Salazar tem uma concepção de liberdade, que é a concepção de liberdade católica a que fiz referência anteriormente (cf.
aqui), e que consiste em ninguém se poder atravessar no caminho dos direitos de cada um. A autoridade existe para garantir que ninguém, extravasando o seu próprio domínio de liberdade, invade o caminho dos outros. A autoridade é a condição
sine qua non da liberdade.
Convém ilustrar esta concepção de liberdade com situações tiradas da realidade portuguesa actual. Os portugueses têm o direito à educação dos seus filhos e, nos termos da Constituição, o Estado assume a responsabilidade pela satisfação desse direito.
Acontece que as escolas públicas não satisfazem plenamente esse direito pela falta de professores e pelas greves constantes, levando aqueles que podem - mas só aqueles que podem - a pôr os seus filhos em escolas privadas (cf.
aqui e
aqui). Quer dizer, os mais pobres, que são aqueles que mais necessitam da escola pública para educar os seus filhos, vêem o seu direito prejudicado porque várias corporações, em que sobressaem os sindicatos dos professores, se apropriaram da escola pública para promover os seus próprios interesses corporativos.
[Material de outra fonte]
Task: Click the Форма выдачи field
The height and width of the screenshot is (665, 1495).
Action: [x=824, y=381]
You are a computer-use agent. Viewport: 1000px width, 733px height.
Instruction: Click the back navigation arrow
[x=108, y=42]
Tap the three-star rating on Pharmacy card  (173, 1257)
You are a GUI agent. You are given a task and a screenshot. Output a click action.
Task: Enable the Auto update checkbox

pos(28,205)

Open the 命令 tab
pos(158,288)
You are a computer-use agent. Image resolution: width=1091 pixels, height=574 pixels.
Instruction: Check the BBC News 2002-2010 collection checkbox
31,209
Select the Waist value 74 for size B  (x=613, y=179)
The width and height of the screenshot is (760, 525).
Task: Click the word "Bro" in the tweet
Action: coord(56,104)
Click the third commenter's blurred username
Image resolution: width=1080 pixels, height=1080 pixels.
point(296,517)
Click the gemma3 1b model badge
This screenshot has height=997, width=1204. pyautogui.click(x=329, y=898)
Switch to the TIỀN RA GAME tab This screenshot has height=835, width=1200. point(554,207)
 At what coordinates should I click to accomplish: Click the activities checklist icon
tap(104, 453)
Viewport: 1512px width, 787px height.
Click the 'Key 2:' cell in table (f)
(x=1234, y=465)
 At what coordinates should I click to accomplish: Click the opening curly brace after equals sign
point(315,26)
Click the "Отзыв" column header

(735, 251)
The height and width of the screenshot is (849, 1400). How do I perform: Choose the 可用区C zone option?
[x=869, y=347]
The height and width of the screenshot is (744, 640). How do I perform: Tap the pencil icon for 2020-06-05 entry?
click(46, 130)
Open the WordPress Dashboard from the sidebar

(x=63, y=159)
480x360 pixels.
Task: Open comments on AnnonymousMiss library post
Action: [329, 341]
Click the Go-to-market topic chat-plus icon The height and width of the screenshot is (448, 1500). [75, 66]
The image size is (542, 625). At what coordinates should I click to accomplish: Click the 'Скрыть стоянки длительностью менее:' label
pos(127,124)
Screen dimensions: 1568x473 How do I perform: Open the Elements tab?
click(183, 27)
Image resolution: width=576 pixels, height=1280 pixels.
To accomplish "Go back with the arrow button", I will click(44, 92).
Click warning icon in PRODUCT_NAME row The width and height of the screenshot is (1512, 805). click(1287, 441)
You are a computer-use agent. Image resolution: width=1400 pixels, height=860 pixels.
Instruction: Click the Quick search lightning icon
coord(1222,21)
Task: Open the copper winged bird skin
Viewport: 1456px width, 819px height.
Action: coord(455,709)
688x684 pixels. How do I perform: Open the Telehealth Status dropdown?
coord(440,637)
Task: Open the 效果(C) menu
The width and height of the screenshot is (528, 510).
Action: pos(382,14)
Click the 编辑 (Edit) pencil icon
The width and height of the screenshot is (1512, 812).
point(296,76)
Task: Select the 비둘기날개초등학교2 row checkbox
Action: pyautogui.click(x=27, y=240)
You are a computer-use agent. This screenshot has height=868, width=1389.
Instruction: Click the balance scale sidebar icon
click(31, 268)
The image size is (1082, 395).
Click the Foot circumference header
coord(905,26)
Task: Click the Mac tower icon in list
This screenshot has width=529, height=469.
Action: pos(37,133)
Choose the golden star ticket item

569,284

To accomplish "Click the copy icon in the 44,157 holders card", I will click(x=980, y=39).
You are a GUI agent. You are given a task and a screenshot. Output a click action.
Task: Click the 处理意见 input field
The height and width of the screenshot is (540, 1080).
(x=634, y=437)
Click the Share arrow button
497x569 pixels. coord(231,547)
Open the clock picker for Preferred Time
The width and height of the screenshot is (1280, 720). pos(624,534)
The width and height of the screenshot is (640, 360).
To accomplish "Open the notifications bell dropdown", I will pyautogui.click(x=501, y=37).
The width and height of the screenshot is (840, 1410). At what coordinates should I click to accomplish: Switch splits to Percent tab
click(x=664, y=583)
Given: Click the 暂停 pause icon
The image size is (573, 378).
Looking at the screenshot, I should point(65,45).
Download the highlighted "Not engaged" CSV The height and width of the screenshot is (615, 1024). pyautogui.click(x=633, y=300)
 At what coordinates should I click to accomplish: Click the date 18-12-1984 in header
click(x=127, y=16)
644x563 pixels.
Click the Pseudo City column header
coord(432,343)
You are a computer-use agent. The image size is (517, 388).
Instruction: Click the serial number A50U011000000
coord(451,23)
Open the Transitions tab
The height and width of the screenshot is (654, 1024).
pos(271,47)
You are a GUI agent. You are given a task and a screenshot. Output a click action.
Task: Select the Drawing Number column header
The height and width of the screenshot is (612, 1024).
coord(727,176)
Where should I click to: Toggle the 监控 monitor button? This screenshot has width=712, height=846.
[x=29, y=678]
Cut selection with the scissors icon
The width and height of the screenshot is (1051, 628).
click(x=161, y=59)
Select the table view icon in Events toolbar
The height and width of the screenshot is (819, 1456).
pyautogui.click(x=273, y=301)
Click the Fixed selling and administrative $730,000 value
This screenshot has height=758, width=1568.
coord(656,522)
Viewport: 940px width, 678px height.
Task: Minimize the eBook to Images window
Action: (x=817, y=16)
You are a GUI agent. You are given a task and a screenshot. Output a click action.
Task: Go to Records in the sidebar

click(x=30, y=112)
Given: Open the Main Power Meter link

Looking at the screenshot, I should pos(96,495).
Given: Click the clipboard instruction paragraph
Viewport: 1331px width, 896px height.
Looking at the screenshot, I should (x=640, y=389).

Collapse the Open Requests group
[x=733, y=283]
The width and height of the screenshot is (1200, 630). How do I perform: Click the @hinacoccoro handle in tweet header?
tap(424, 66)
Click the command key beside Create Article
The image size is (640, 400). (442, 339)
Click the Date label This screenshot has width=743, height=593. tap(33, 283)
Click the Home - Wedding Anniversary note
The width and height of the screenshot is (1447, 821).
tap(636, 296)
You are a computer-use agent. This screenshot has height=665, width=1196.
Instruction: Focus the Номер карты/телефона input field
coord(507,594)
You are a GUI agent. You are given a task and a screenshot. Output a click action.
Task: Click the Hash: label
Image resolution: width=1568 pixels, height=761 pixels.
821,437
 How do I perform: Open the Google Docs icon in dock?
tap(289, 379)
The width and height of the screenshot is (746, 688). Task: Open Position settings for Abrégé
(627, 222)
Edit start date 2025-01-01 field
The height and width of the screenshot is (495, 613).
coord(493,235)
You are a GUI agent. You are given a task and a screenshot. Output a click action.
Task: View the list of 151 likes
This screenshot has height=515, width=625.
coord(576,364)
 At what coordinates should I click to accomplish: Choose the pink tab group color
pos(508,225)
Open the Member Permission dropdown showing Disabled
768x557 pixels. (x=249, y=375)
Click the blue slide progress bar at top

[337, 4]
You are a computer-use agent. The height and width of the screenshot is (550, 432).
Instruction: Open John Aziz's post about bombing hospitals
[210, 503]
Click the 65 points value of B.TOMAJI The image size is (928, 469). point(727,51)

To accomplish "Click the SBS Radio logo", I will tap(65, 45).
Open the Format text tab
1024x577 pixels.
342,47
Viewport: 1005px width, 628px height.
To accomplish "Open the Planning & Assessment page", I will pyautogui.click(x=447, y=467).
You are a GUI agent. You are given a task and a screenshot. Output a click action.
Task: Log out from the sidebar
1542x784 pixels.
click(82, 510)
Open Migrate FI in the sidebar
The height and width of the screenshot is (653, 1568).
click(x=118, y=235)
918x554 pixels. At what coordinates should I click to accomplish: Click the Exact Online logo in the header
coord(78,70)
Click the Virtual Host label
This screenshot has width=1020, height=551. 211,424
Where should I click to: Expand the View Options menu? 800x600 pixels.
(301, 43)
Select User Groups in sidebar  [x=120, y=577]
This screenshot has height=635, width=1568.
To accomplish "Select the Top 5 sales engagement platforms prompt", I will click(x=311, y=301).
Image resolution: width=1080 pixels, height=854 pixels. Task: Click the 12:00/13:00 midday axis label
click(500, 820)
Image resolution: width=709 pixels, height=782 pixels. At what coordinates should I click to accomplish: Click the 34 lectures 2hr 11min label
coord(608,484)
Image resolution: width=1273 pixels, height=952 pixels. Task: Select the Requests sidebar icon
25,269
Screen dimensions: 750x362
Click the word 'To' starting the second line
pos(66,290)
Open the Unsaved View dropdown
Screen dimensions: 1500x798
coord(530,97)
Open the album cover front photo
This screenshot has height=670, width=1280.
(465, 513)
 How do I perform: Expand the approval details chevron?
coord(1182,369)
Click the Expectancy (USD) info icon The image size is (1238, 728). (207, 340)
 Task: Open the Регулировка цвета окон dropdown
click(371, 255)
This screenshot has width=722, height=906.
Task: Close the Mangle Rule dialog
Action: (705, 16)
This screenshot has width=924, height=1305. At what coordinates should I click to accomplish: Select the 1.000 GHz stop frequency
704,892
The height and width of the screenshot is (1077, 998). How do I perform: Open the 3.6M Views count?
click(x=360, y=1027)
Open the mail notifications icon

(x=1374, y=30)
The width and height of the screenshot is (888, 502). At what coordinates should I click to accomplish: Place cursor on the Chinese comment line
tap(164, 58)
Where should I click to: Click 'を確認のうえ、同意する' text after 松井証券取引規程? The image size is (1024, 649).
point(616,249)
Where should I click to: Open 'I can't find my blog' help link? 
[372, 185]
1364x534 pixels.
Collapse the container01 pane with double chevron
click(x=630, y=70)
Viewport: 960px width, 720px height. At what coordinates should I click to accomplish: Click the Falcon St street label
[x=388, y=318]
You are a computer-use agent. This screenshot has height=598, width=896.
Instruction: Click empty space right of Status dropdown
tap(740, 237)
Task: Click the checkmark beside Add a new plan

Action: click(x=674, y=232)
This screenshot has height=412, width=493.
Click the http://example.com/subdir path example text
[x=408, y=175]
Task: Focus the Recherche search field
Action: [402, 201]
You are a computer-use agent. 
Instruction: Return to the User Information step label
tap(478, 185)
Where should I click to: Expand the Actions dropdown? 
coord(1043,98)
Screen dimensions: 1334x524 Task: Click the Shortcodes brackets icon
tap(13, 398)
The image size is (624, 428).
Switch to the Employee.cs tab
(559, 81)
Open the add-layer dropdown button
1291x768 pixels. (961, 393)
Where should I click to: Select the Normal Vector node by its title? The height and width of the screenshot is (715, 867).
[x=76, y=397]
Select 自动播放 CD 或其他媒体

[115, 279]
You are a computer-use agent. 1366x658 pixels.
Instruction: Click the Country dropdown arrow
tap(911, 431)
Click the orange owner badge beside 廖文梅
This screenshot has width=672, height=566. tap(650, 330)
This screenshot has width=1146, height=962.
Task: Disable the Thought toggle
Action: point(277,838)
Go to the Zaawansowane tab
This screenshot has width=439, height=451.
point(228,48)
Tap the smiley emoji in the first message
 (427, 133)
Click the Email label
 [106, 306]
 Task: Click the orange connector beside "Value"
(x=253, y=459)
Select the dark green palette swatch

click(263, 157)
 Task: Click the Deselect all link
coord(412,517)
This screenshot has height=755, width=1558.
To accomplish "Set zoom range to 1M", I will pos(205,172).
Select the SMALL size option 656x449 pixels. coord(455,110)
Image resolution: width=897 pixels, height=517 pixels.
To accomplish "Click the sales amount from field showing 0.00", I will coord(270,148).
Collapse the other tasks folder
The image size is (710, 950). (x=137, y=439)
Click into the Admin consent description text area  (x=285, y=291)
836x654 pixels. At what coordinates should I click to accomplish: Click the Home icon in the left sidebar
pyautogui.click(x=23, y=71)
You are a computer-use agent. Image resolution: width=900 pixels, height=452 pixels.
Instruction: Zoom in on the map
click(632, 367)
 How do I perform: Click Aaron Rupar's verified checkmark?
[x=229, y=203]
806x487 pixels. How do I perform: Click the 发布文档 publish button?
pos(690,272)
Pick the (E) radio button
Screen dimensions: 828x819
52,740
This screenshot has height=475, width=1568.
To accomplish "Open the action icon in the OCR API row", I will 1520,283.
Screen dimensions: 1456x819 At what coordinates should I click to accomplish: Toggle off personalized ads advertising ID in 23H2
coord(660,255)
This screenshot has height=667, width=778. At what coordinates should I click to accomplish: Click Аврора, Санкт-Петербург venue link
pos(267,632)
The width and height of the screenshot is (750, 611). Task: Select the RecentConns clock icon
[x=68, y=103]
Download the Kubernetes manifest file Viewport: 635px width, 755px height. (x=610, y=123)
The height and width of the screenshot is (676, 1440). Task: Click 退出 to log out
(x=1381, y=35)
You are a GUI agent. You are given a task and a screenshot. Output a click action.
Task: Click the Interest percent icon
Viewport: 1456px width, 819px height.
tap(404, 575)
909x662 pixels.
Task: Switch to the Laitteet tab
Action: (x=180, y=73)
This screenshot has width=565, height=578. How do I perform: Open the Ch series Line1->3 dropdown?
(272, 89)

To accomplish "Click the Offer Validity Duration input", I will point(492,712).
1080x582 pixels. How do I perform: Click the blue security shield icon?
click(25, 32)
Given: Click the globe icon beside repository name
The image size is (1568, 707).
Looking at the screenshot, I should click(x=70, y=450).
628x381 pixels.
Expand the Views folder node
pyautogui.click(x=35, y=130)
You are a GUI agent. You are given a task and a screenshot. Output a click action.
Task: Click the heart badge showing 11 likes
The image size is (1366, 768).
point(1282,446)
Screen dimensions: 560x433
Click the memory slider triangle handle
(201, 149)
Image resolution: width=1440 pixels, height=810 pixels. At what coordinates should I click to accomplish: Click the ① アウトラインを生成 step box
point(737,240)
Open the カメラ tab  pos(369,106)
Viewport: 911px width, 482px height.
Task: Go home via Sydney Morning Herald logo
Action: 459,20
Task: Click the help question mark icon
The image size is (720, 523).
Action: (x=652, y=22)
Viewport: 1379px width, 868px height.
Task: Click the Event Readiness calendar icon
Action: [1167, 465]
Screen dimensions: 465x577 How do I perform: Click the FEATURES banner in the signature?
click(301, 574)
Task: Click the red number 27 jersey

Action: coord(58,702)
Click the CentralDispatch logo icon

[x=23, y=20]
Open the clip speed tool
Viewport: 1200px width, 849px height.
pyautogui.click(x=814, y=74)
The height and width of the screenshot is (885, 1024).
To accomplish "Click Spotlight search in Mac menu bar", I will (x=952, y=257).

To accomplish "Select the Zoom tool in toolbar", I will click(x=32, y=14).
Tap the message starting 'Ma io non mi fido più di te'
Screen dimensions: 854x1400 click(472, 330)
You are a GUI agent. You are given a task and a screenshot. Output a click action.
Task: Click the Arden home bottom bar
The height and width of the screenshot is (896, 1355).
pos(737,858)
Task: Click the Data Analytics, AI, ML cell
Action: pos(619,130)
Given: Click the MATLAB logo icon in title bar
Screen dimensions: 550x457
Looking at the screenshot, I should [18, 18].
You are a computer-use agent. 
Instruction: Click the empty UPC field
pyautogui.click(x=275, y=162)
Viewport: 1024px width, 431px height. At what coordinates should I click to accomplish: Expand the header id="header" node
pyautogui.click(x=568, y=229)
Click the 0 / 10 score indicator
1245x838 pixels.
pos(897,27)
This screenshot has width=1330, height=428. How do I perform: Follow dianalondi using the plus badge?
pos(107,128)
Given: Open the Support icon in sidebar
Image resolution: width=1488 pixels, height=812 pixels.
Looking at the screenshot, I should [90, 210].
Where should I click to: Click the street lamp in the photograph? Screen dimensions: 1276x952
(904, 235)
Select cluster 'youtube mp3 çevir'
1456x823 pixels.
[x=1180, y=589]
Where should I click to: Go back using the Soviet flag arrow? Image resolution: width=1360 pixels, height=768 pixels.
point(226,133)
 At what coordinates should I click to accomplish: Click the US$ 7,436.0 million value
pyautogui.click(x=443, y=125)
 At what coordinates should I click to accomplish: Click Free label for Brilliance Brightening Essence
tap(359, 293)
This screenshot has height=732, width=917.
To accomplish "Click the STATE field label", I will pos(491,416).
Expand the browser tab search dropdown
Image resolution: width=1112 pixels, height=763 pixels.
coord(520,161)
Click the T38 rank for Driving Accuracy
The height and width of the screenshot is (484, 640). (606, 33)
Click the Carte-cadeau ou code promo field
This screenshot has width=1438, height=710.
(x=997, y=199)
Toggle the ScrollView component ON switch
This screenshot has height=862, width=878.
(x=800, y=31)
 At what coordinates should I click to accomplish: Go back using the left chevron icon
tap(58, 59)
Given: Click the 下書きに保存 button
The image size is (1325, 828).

Para que ninguém se ponha no caminho do direito de cada português à educação - é esta a concepção salazarista e católica da liberdade - torna-se necessário restringir o poder dos sindicatos. Ora, a liberdade sindical é uma das liberdades fundacionais da democracia liberal pelo que a conclusão a tirar é a de que para satisfazer a liberdade católica de satisfação plena do direito à educação de todos os portugueses, é necessário sacrificar algumas liberdades protestantes (como a liberdade sindical).
O exemplo que dei para a educação vale igualmente para a justiça, a saúde e outros serviços públicos igualmente capturados por várias corporações, e que deixaram de satisfazer plenamente o direito das pessoas à justiça, à saúde, etc.
Salazar pensa sobretudo naqueles que não tendo poder organizativo para fazer parte de uma corporação, nem poder económico para procurar alternativas privadas aos serviços públicos, são os mais lesados com os abusos da liberdade por parte dos vários poderes corporativos. Salazar pensa sobretudo nos despoderados, aqueles cujo único poder são os seus direitos constitucionais, mas mesmo esse poder mínimo é prejudicado pelos excessos de liberdade dos poderes organizados.
Daí a sua conclusão, que parece paradoxal -, mas a cultura católica é uma cultura de paradoxos (cf.
aqui) - que vou reformular a seguir, retirando a palavra "ditadura" (que, na época, não tinha qualquer sentido pejorativo) e substituí-la por "autoridade".
A conclusão é a seguinte. Num país de cultura católica como Portugal, um regime autoritário pode ser mais liberal do que certos regimes ditos liberais (como a democracia-liberal).
Se, na realidade, é assim - e eu próprio já tinha chegado a essa conclusão (cf.
aqui) -, então são os portugueses que se sentem despoderados e oprimidos pela liberdade abusiva dos poderes organizados que, em primeiro lugar, chamam pela autoridade do Almirante Gouveia e Melo.